▶ Datensätze zur Elementsuche:
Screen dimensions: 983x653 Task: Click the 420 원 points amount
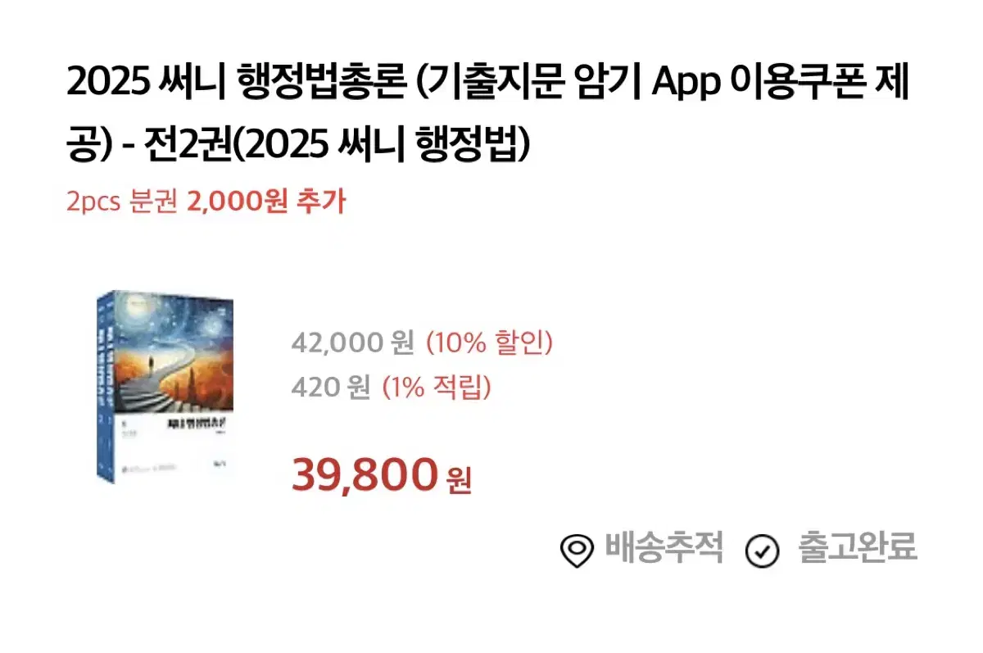point(332,386)
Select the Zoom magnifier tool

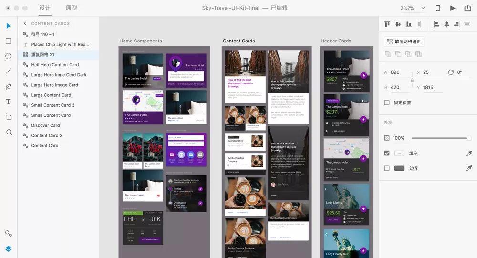(x=9, y=132)
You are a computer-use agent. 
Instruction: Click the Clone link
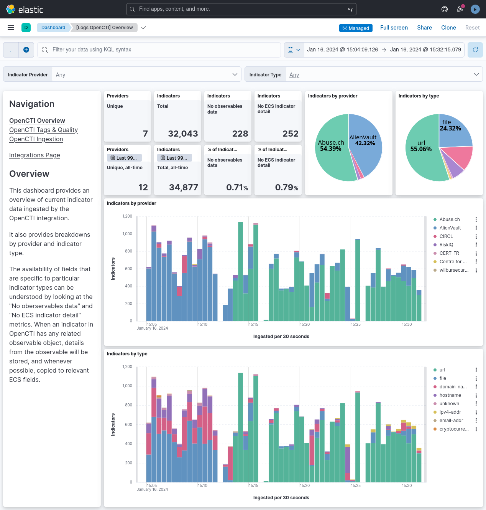point(448,27)
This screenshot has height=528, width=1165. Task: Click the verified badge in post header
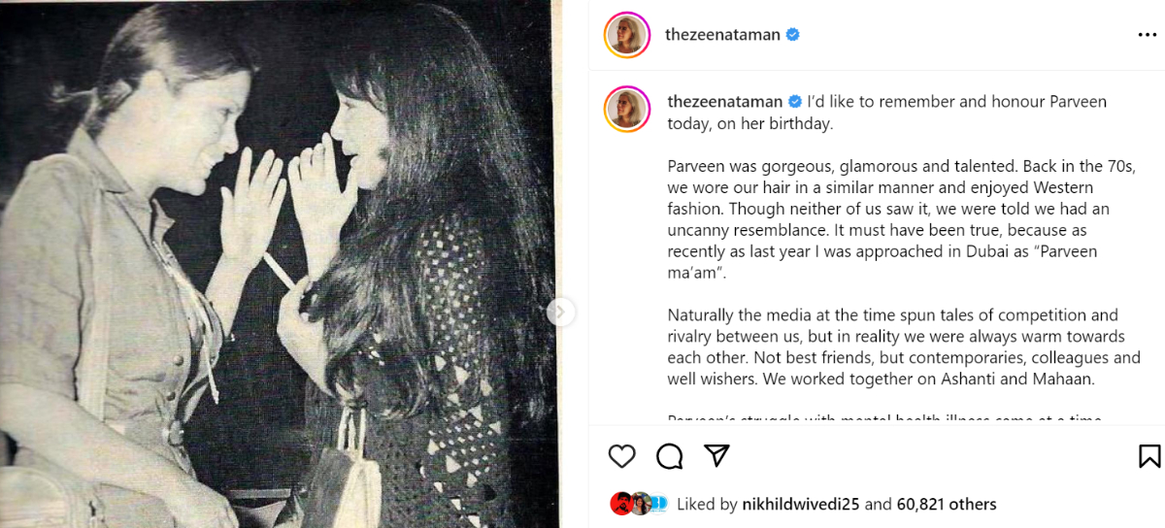(x=792, y=35)
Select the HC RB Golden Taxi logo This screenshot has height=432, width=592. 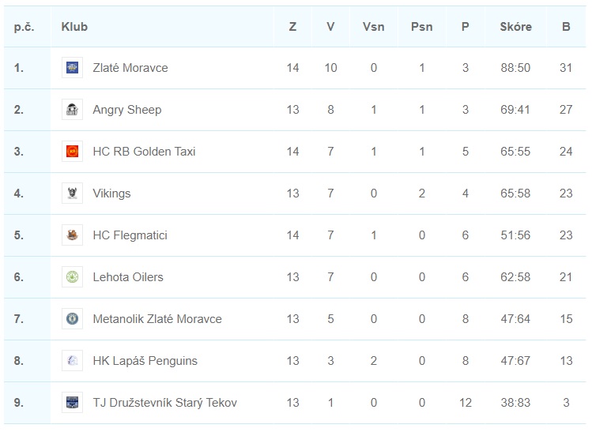point(72,152)
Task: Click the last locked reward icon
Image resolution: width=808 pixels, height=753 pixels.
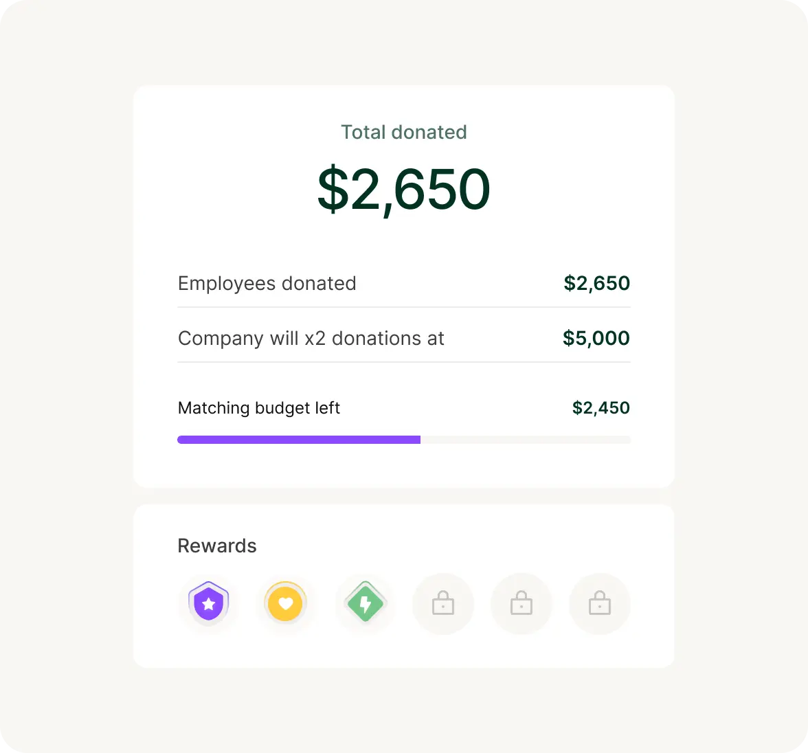Action: coord(600,603)
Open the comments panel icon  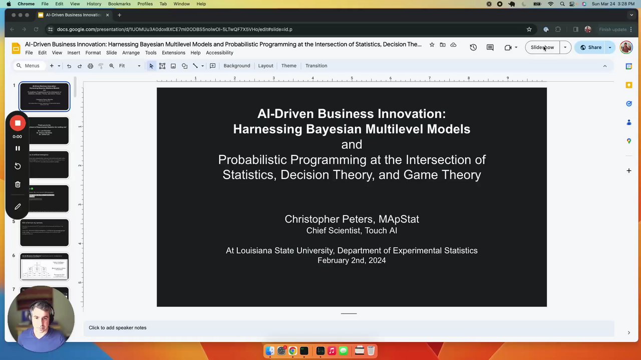[x=490, y=48]
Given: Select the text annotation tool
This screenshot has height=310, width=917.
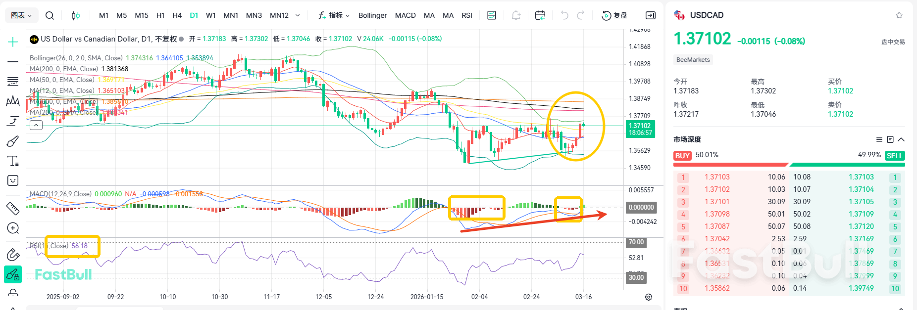Looking at the screenshot, I should [x=13, y=161].
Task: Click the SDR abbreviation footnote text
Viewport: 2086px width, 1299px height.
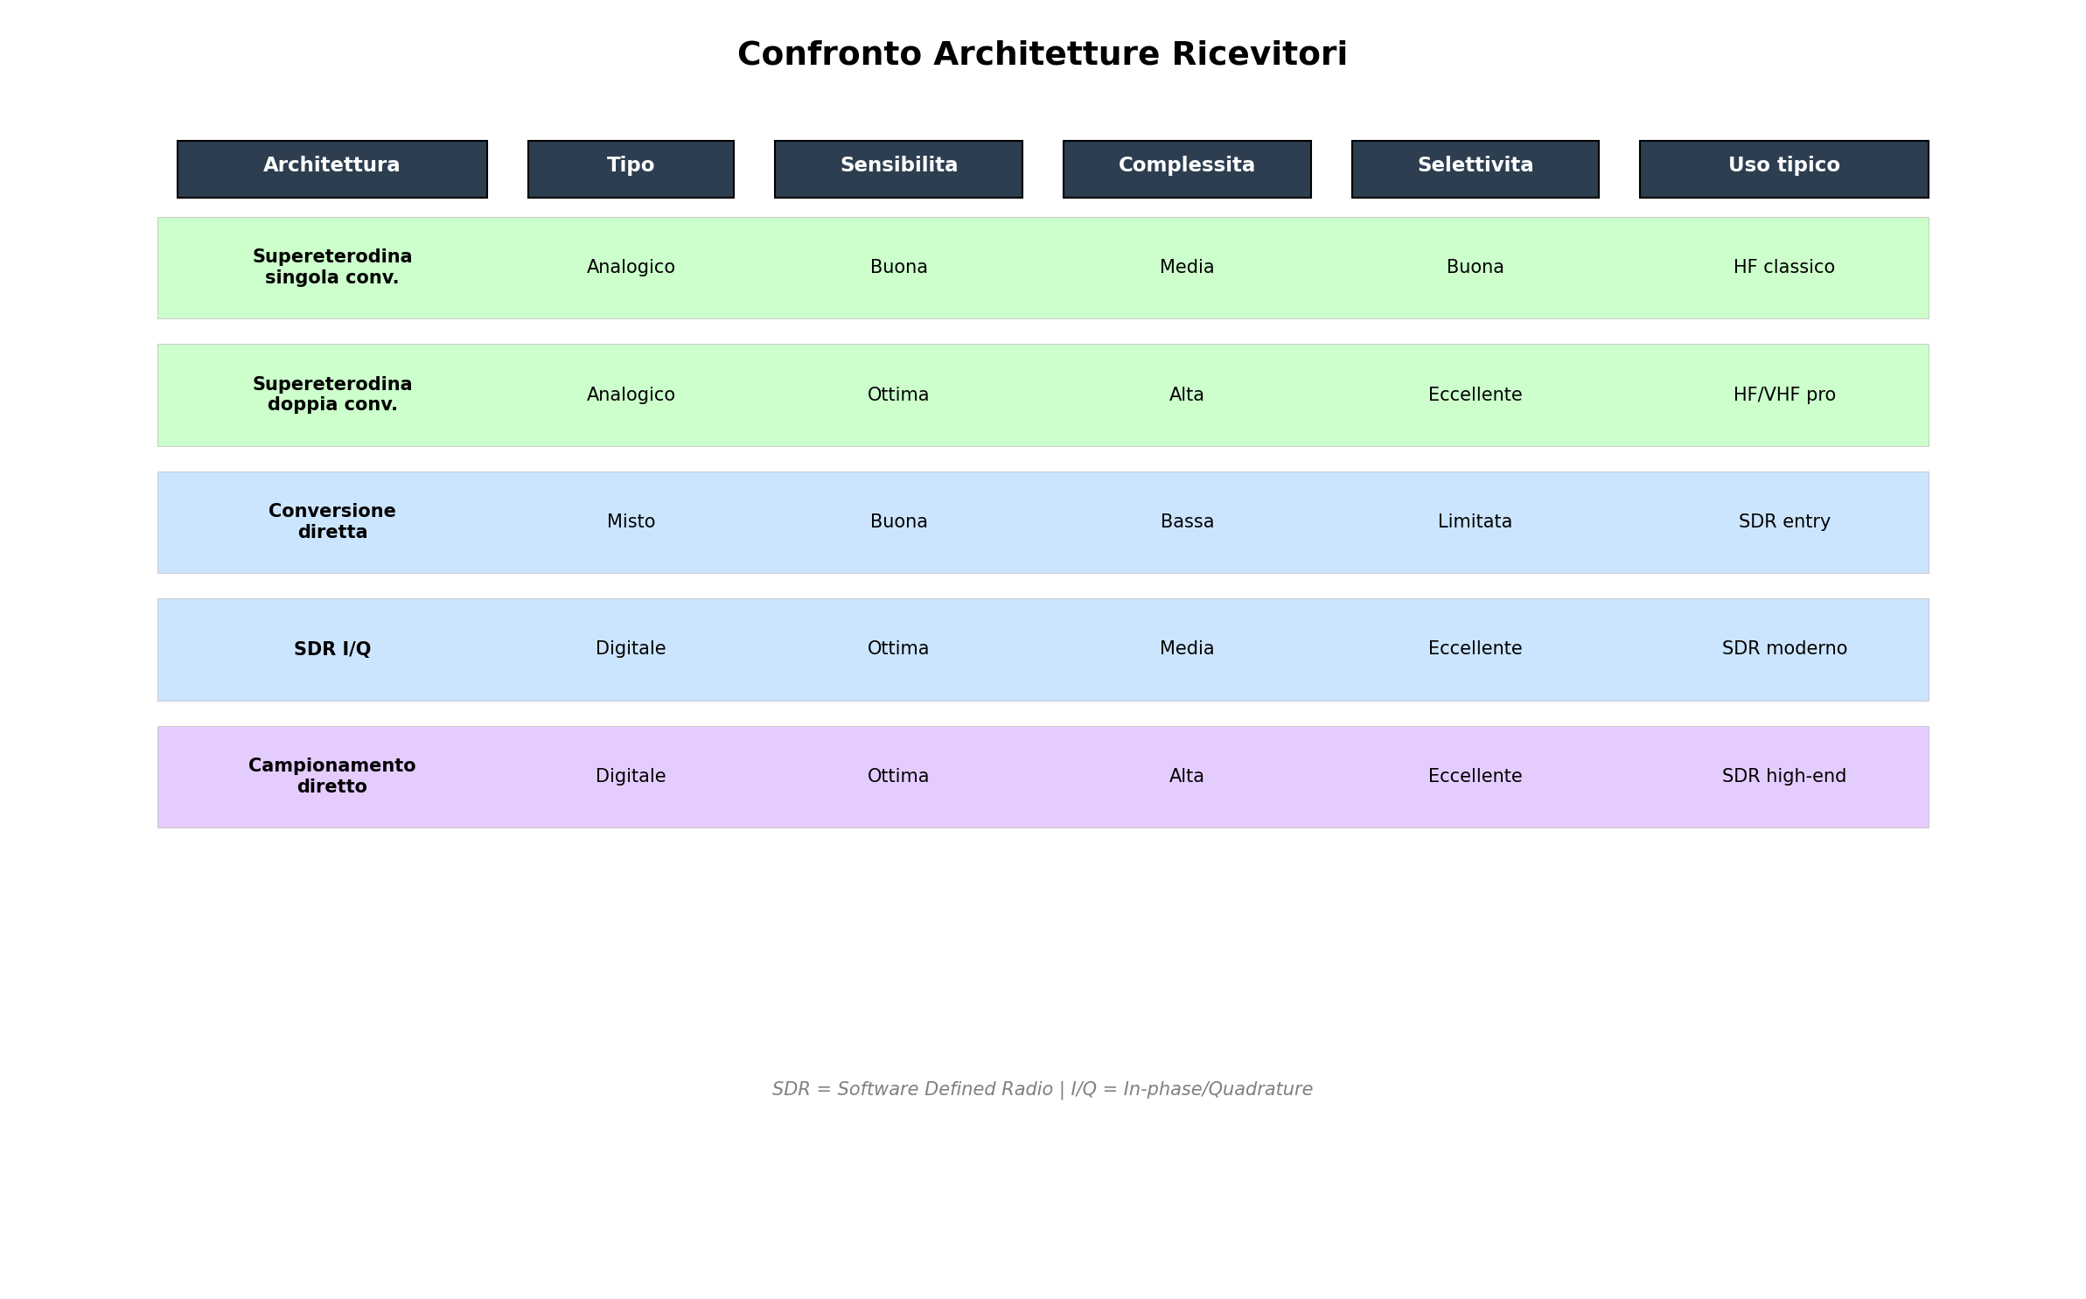Action: (1043, 1089)
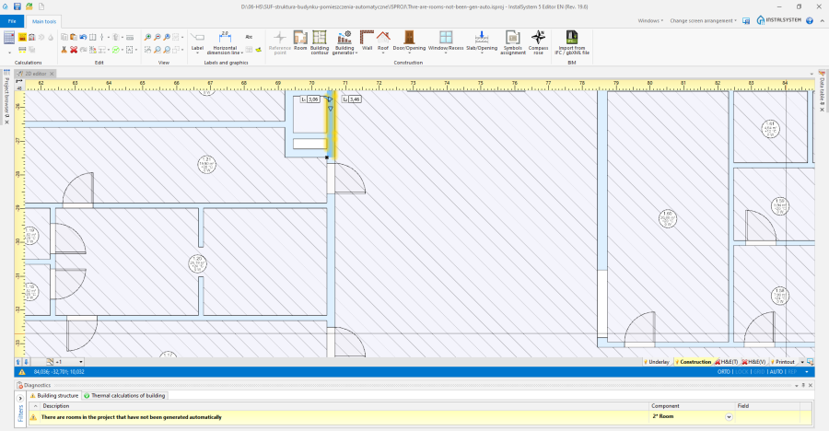Choose the Door/Opening tool

tap(409, 41)
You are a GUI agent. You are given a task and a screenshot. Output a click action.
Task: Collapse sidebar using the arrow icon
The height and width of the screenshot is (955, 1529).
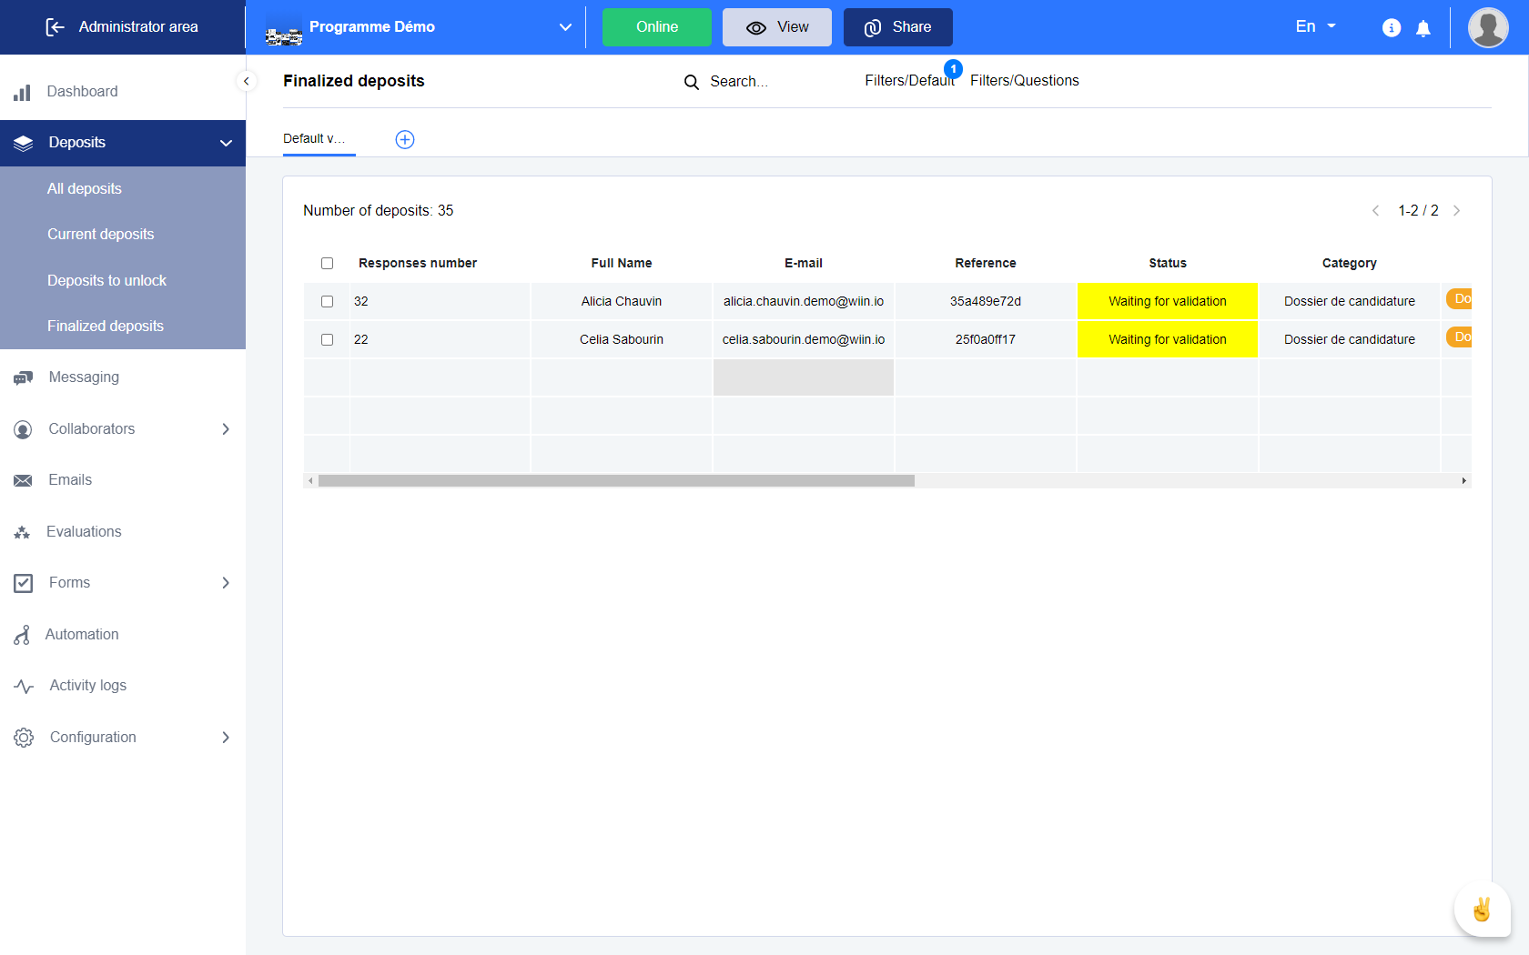[x=246, y=81]
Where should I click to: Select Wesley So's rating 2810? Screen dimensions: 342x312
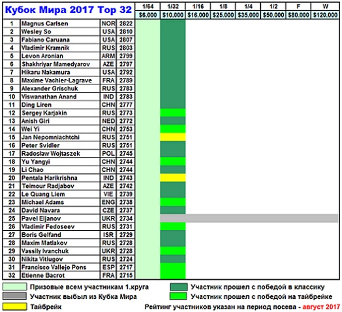point(126,31)
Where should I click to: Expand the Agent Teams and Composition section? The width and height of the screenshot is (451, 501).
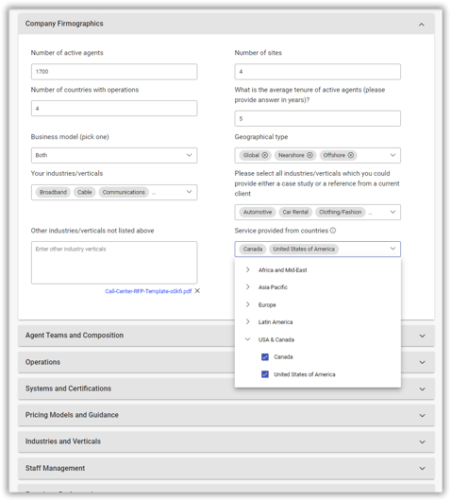[226, 336]
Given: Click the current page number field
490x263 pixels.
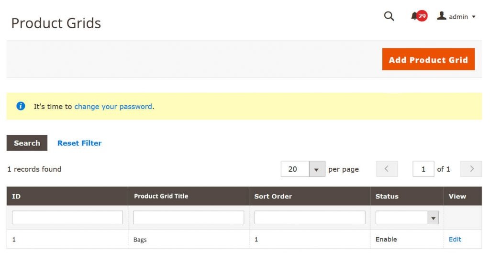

▶ Aufgabe und Vorgaben: Gib an, in wie vielen Zeilen oben das Wort „Where“ vorkommt. Nenne nur die Zahl.

▶ Antwort zur Aufgabe: 2